Yelp Inc. (NYSE: YELP) is scheduled to report its second-quarter financial results Tuesday. The consensus estimates from Thomson Reuters call for $0.01 in earnings per share (EPS) on $133.48 million in revenue. EPS in the same period from the previous year were $0.04, on $88.79 million in revenue.
Piper Jaffray’s Gene Munster thinks that Yelp’s buyout optimism has perhaps faded. Munster downgraded Yelp to Neutral from Overweight based on the fear of no deal surfacing. What really stood out though was that the price target was slashed to $46 from $70 in this downgrade.
However, Munster still seems to see close to a 65% chance that a deal gets done. Facebook and Priceline were named as the most likely acquirers, with a new deal now less likely from the likes of Amazon.com, Apple, Google, GrubHub, TripAdvisor and Yahoo.

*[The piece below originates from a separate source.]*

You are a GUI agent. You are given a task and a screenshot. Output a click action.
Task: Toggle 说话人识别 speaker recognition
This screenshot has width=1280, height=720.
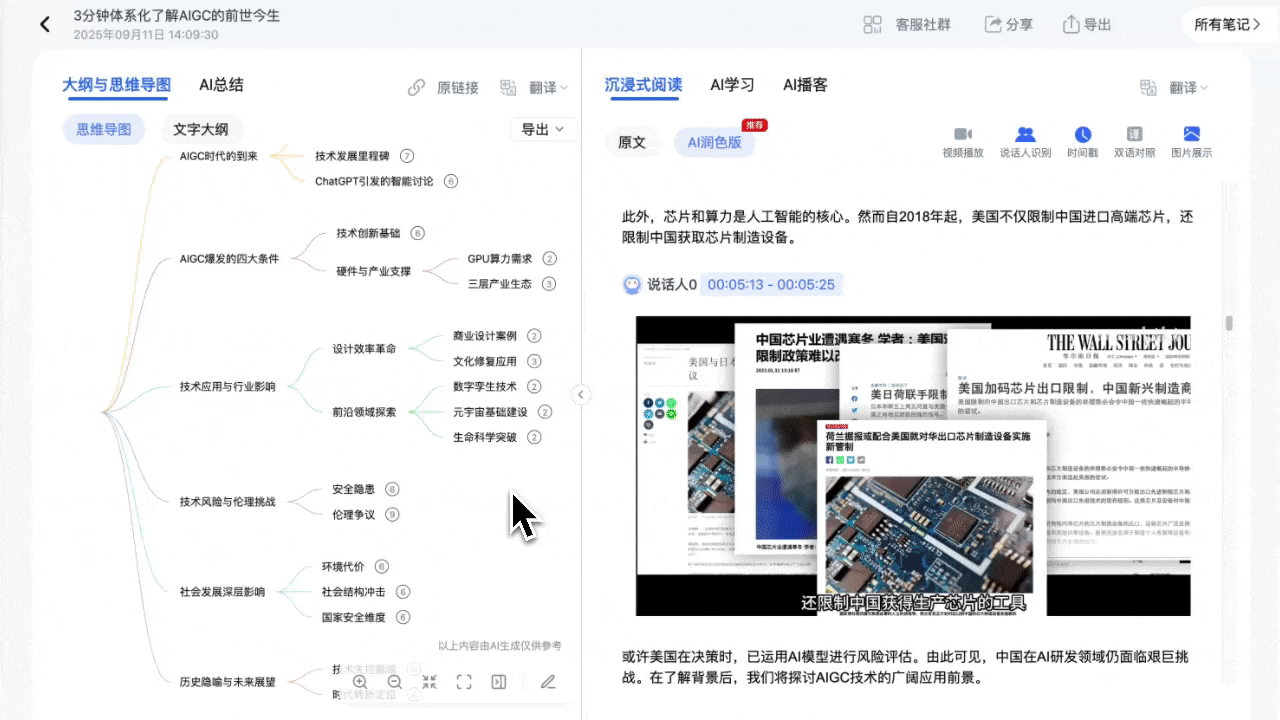click(x=1025, y=142)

What also stands out in this at-the-money price target of $46 is that is that the valuation is still more than 300 times expected 2015 earnings per share and almost 100 times expected 2016 earnings per share. Yelp’s value is also currently $3.4 billion, and that is without taking into consideration any would-be mandatory buyout premium that shareholders would be expecting.
How many companies can spend $4 billion or $5 billion and justify the price tag being 100 to 300 times forward earnings? Yelp has been in operation for long enough that it is expected to be profitable. It just runs at very low profitability, and the last earnings report was enough of a disaster that shares fell from $51 to under $40 — before news surfaced that Yelp might be looking to sell itself.
Ahead of the earnings report, a few analysts weighed in on Yelp:
- Brean Capital reiterated a Buy rating.
- Barclays downgraded Yelp to Equal Weight from Overweight and lowered its price target to $36 from $50.
- Cowen reiterated a Buy rating with a $55 price target.
Shares of Yelp were down 2.5% at $34.15 on Friday afternoon. The stock has a consensus analyst price target of $51.69 and a 52-week trading range of $33.35 to $86.88.